State Policy Approaches to Improve Drug Overdose Death Data

June 14, 2018|10:05 a.m.| ASTHO Staff

Interventions for the opioid epidemic, such as deploying naloxone kits, promoting safer prescribing, increasing access to medication-assisted treatment, coordinating public awareness campaigns, and implementing harm reduction approaches, depend on timely, high-quality, comprehensive data. This data is necessary to determine where to target these interventions and to whom, how and when they should be delivered, and what specific environments, systems, behaviors, beliefs, and attitudes they should address. The data required for these interventions often includes information that is collected for death certificates and results from the investigations of drug overdose deaths by medical examiners and coroners.

Earlier this year, ASTHO released a report on a meeting involving death investigation and overdose death surveillance professionals. The report summarizes their perspectives on key strategies, priorities, and feasible actions for improving the quality of drug data on death certificates. Six overarching themes emerged from these discussions, including:

Mortality Data Systems: Improve interoperability between mortality data systems, update essential mortality data systems, improve access to medical data, and plan for a coordinated data architecture that pulls data from multiple sectors and systems.

Postmortem Toxicology: Address the timeliness, quality, and reporting process for postmortem toxicology results, and address funding gaps for coroners and medical examiners to complete appropriate toxicology testing.

Training and Education: Develop and offer training and education to coroners and medical examiners about the importance of drug specificity on the death certificate, how to complete the death certificate, and related issues.

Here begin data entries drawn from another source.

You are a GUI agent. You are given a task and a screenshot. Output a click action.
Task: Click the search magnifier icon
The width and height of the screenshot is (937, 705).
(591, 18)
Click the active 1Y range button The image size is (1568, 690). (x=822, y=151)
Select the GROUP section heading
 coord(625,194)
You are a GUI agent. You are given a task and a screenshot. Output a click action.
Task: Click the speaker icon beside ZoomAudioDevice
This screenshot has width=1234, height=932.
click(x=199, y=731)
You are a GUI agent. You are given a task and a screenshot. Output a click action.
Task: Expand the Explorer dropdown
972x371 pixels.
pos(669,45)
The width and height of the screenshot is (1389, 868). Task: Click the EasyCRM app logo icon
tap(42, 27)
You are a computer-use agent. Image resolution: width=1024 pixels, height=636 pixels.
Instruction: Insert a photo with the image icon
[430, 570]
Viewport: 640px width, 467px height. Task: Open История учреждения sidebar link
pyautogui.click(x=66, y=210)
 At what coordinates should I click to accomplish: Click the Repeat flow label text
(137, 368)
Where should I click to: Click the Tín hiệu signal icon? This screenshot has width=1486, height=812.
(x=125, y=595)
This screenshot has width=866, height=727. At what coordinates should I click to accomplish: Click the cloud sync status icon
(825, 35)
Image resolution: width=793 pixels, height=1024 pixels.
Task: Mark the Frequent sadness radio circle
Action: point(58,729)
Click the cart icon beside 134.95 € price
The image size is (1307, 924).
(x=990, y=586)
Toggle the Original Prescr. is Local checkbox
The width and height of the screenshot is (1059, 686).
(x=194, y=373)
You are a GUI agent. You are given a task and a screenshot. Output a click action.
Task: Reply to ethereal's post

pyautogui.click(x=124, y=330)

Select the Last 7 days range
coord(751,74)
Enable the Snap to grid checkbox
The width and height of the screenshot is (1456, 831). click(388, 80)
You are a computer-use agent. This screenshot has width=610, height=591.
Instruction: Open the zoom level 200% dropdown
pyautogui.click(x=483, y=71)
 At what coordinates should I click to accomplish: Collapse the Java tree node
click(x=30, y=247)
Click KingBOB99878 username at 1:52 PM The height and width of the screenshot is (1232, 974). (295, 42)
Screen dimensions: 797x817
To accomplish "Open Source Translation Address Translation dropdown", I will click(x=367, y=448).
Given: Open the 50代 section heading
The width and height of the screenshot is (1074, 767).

Guidance on Filling Out the Death Certificate: Develop and disseminate guidance for the death investigation and death certification processes as they relate to drug overdose deaths.

Verification of Fact of Death: Develop a mechanism to provide an official certification of death that would be available for next of kin for administrative purposes, but doesn’t include medical information.

Coordination of Medicolegal Death Investigation: Enhance federal- and state-level coordination of work related to coroners, medical examiners, and other medicolegal death investigation stakeholders.

Throughout the year, ASTHO has also tracked state legislation related to the investigation and reporting of drug overdose deaths. Many of these legislative proposals and new laws relate directly to the themes listed above. Below is a categorization and brief summary of the bills and laws that ASTHO tracked this year.

Investigating and Reporting Opioid Overdose Deaths

In March, Indiana’s governor signed a bill (SB 139) enhancing the county coroner’s role in investigating overdose deaths. Under the new law, whenever a county coroner reasonably suspects a drug overdose as the cause of death, the coroner is to review and obtain information from the state’s prescription drug monitoring program, perform certain testing on the decedent, report the test results to the state department of health, and provide notice of the decedent's death and any information about the drug involved to the department. The law also stipulates that for the next fiscal year, the costs of the overdose investigations will be covered by the state’s coroners training and continuing education fund.

In Virginia and Illinois, bills related to investigating and reporting overdose death were also introduced. Companion bills SB 804 and HB 134 in Virginia would have required the state’s chief medical examiner to report overdose deaths to the state health agency within 120 hours of an investigation’s finding. Neither bill advanced beyond its originating legislative chamber. In Illinois, a bill (HB 4331) to require coroners and hospitals to report certain opioid overdose death information (e.g., the decedent’s age, gender, race, and county of residence) to the state health department passed the House chamber. An Indiana bill (SB 215) to require a hospital to provide a coroner and a coroner to provide a medical examiner with a complete set of the decedent’s health records was also introduced but did not pass.

Coordination and Guidance

In New Jersey, a bill (S 976) was passed to establish a new office of the chief state medical examiner with authority over and supervision of the state’s medical examiner system. The new office will be responsible for equipping and funding all the state’s medical examiner offices as well as establishing operating and performance standards and death investigation procedures for medical examiners in the state.

Funding and Compensation

In Illinois and Mississippi, bills were introduced that would add funding for death investigations and increase the compensation for medical examiners. Such increases can alleviate the financial burden some localities are experiencing from the high number of overdose death investigations and help retain qualified medical examiners to perform the investigations. Illinois’ HB 5831 would have authorized a grant to the Macon County Coroner for conducting the autopsies of suspected overdose deaths. In Mississippi, HB 759, a bill to increase the salaries of certain county officials, included compensation increases for county medical examiners, deputy medical examiners, and deputy medical examiner investigators.

Obtaining quality and complete data on drug overdose deaths helps to ensure that proper, successful public health interventions are deployed in addressing the opioid crisis. As state legislatures develop policies related to the collection of this key data, such as the laws summarized above, ASTHO will track them and continue to inform our members and stakeholders of their impact.